Neste sentido é que a Constituição busca a valorização do trabalho humano, em conjunto com o princípio da livre iniciativa, retrato de uma economia capitalista, que funciona pelas leis do mercado, com uma intervenção moderada do estado, de forma subsidiária.

Porém, este entendimento encontra-se contraditado em parte pelo eminente Jurista Celso Ribeiro Bastos, que entende serem quatro os princípios enunciados no caput, enunciando que, "encontramos no caput do artigo referência a quatro princípios:valorização do trabalho humano, livre iniciativa, existência digna, conforme os ditames da justiça social." (5)

Diferenciando-se do jurista acima, examina de outra forma este artigo o preclaro Washington Peluso Albino de Souza, entendendo que as disposições do caput configuram-se em fundamentos e objetivo da ordem constitucional e não em princípios. Diz o eminente autor que, "Ao tratar dos ‘princípios gerais’, o legislador situou, no primeiro artigo(art.170) do Cap. I, a preocupação para com os seus ‘fundamentos’ e os princípios a serem observados.

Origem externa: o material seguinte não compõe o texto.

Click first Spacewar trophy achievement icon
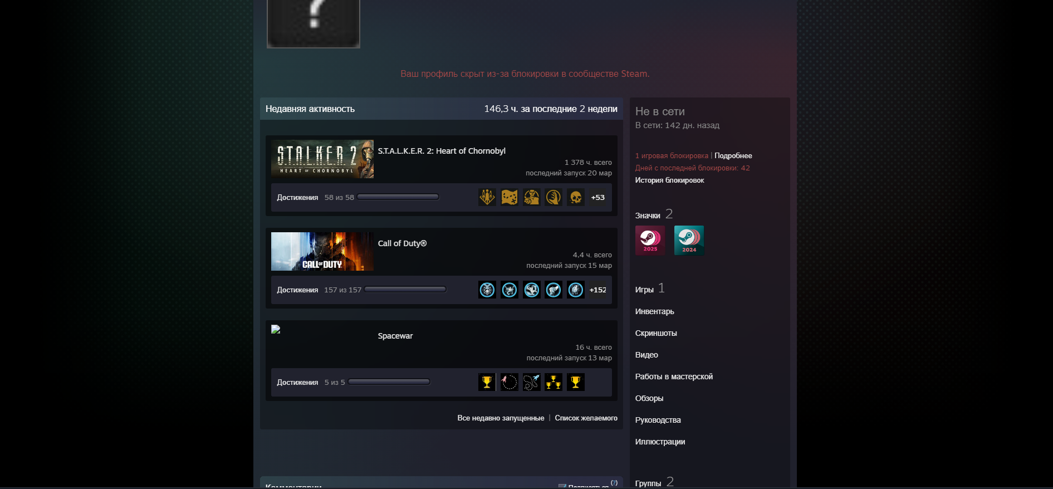 click(487, 382)
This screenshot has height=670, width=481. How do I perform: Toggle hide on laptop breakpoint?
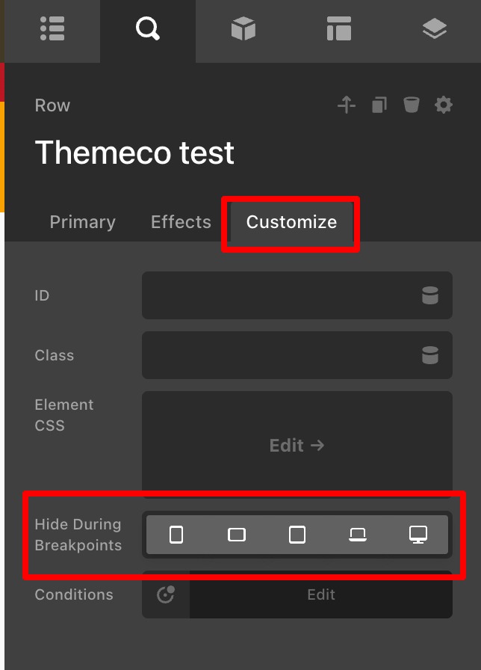coord(358,535)

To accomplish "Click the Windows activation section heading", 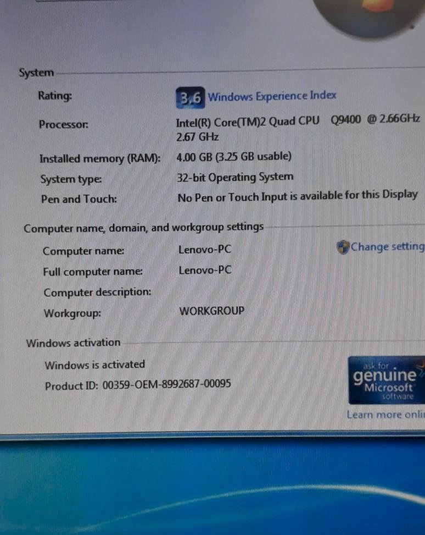I will (x=73, y=343).
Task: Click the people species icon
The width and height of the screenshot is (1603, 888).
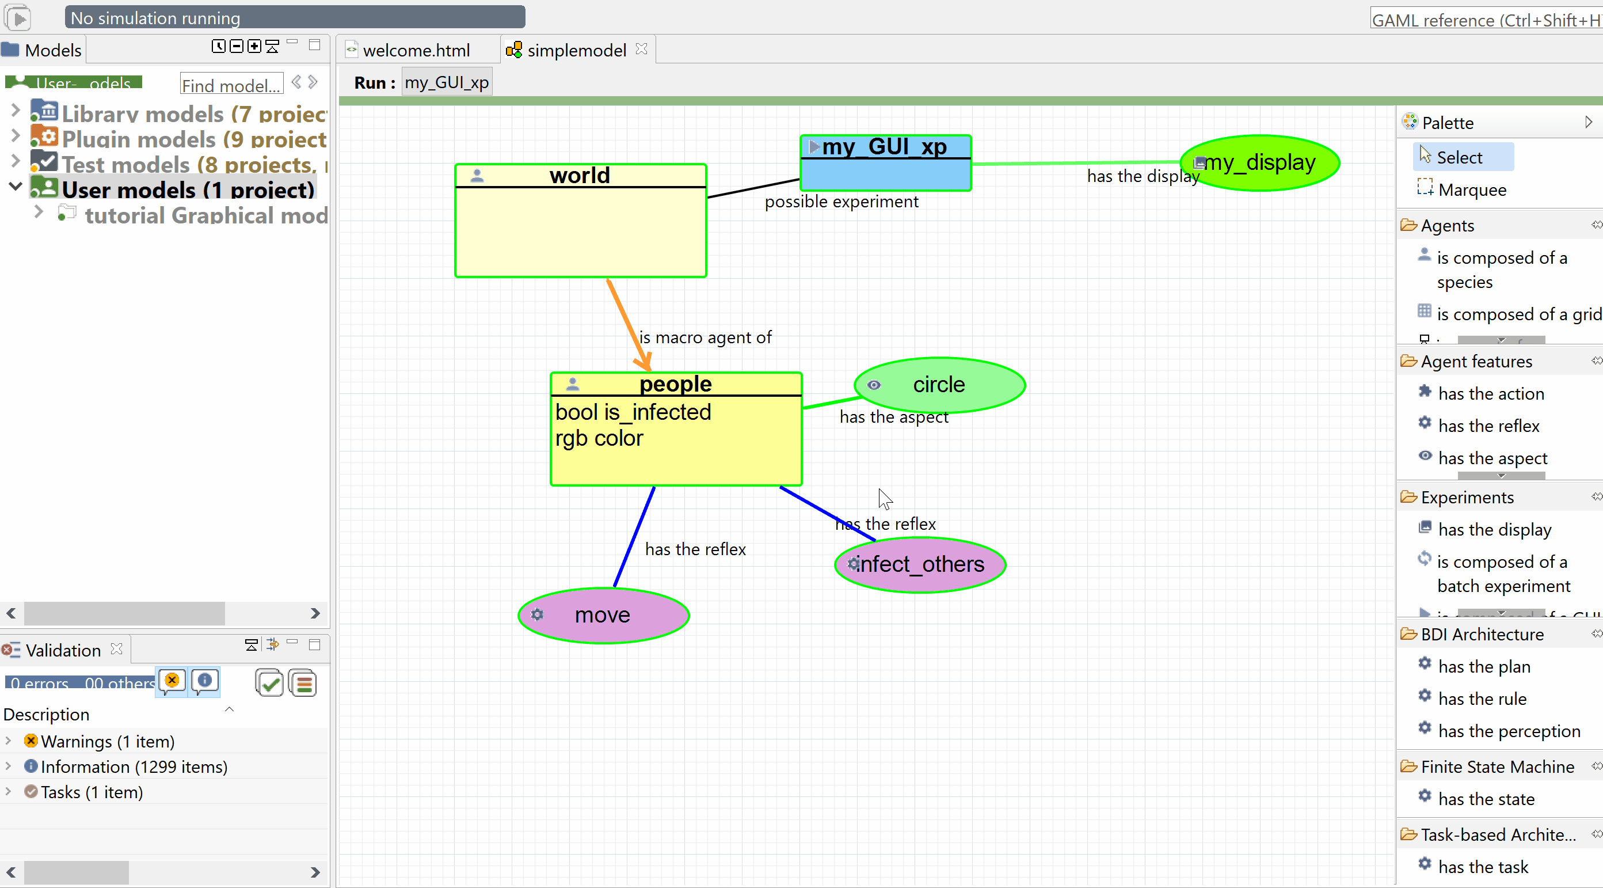Action: (569, 383)
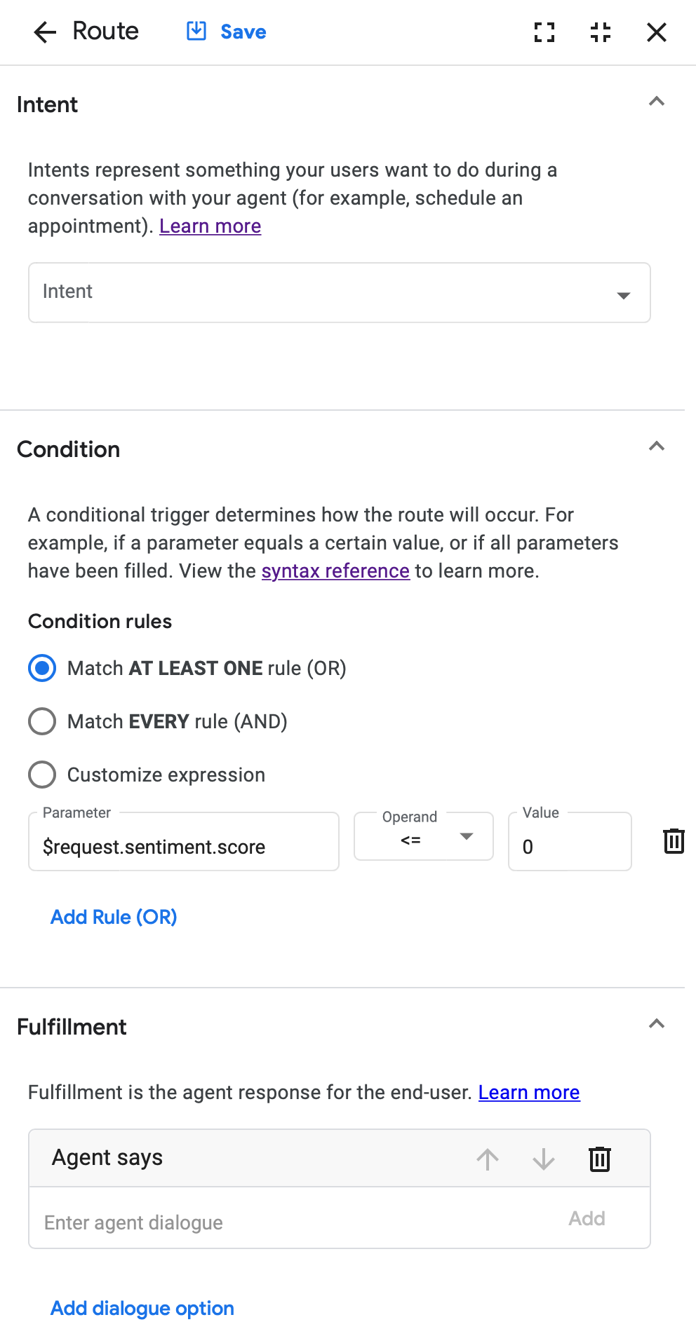Image resolution: width=696 pixels, height=1336 pixels.
Task: Enter fullscreen with the expand icon
Action: [x=544, y=32]
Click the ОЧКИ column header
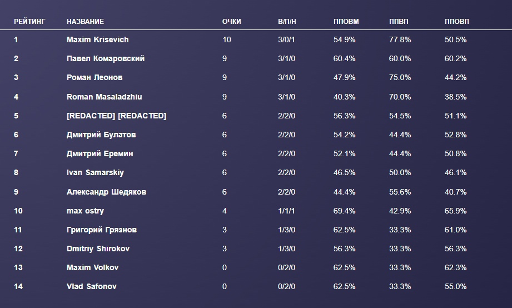Viewport: 512px width, 308px height. [x=231, y=22]
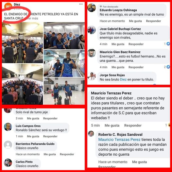This screenshot has height=172, width=172.
Task: Click Luis Campos Oros's profile picture
Action: pos(8,127)
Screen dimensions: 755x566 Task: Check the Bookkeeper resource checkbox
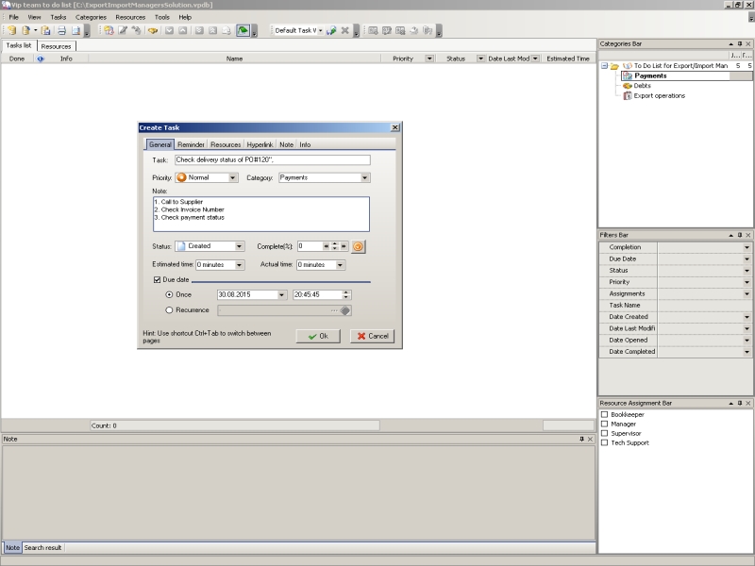pos(604,415)
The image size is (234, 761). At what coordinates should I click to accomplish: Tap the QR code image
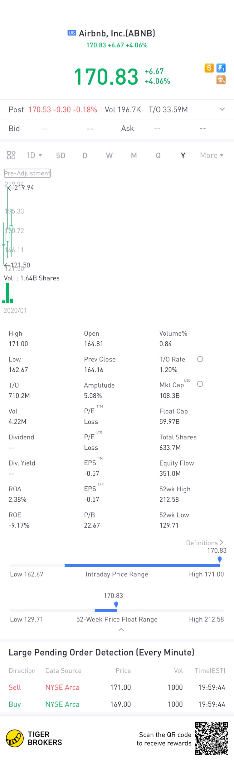(x=211, y=738)
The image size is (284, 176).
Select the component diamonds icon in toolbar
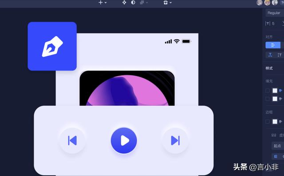pos(124,3)
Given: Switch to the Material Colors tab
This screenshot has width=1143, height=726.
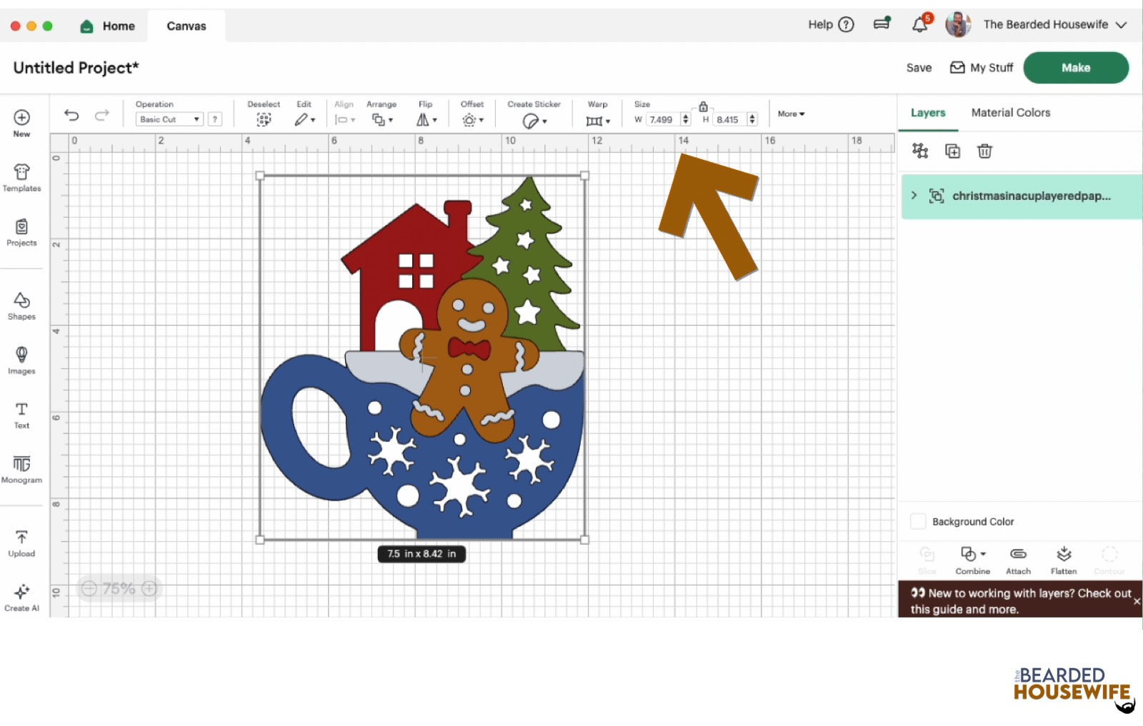Looking at the screenshot, I should (1010, 112).
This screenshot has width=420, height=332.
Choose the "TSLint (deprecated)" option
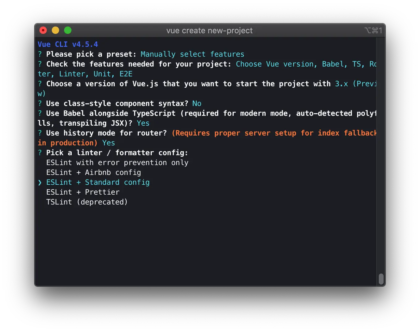(87, 202)
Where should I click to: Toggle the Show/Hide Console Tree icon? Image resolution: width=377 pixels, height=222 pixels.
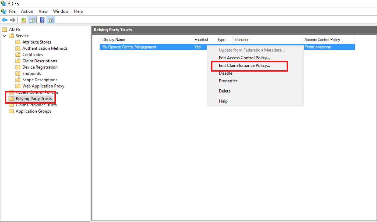pyautogui.click(x=32, y=20)
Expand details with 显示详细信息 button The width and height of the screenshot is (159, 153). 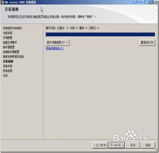point(57,43)
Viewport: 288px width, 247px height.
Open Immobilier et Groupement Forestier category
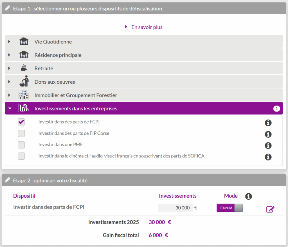(x=76, y=95)
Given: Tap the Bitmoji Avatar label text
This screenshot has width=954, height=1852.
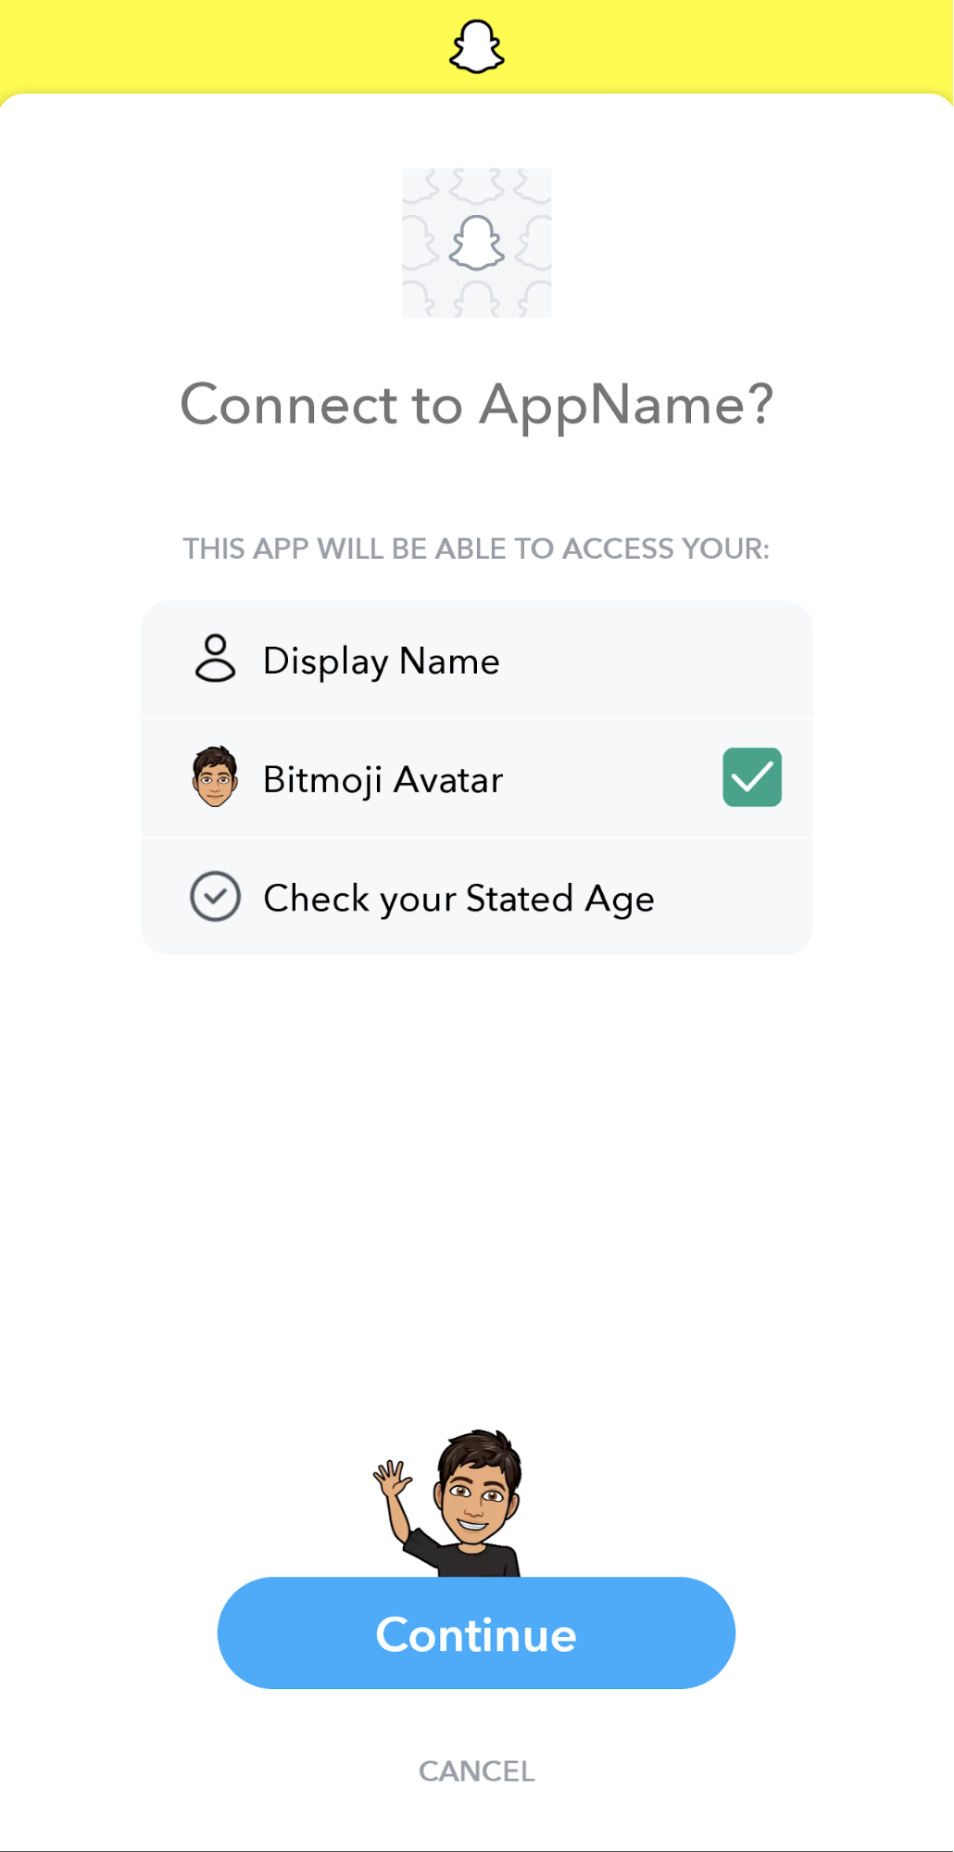Looking at the screenshot, I should pos(383,779).
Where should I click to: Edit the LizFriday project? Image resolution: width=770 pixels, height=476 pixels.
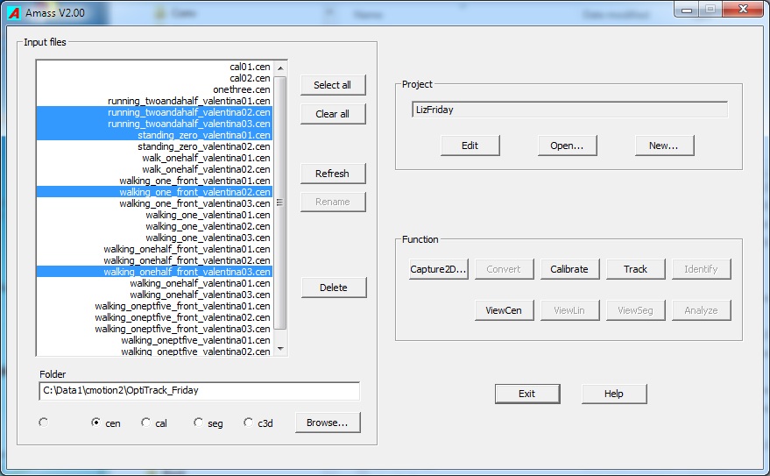[x=470, y=146]
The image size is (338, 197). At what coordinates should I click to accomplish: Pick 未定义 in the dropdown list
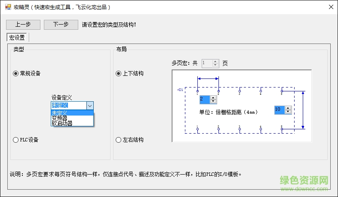click(x=59, y=113)
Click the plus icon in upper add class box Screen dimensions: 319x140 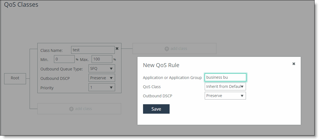pos(167,49)
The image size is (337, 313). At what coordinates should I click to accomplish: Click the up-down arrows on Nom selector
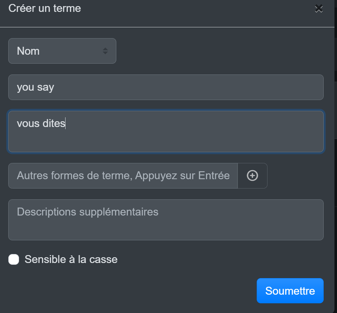[x=105, y=51]
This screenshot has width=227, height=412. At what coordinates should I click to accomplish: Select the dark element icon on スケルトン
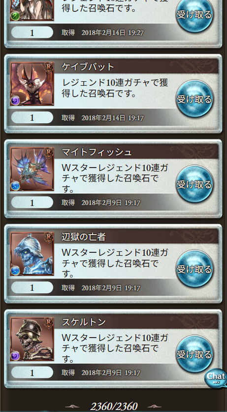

Como fundamentos da ‘ordem econômica’ nomeia ‘a valorização do trabalho humano e a livre iniciativa’. Como objetivo indica o de ‘assegurar a todos existência digna conforme os ditames da justiça social’, seguindo-se-lhes, então, os ‘princípios’a serem observados (6).

Observando-se a lição destes doutrinadores e o entendimento por nós exposto acima, percebe-se também que não se trata o planejamento e a intervenção do estado no domínio econômico como princípios, se configurando aquela – planejamento - apenas como uma necessidade do estado para sua melhor organização, pautando-se na busca do bem estar social, e esta – intervenção do estado no domínio econômico – como forma subsidiária do Estado atuar, não podendo se configurar em regra num Estado de direito voltado a um regime de livre concorrência e livre iniciativa.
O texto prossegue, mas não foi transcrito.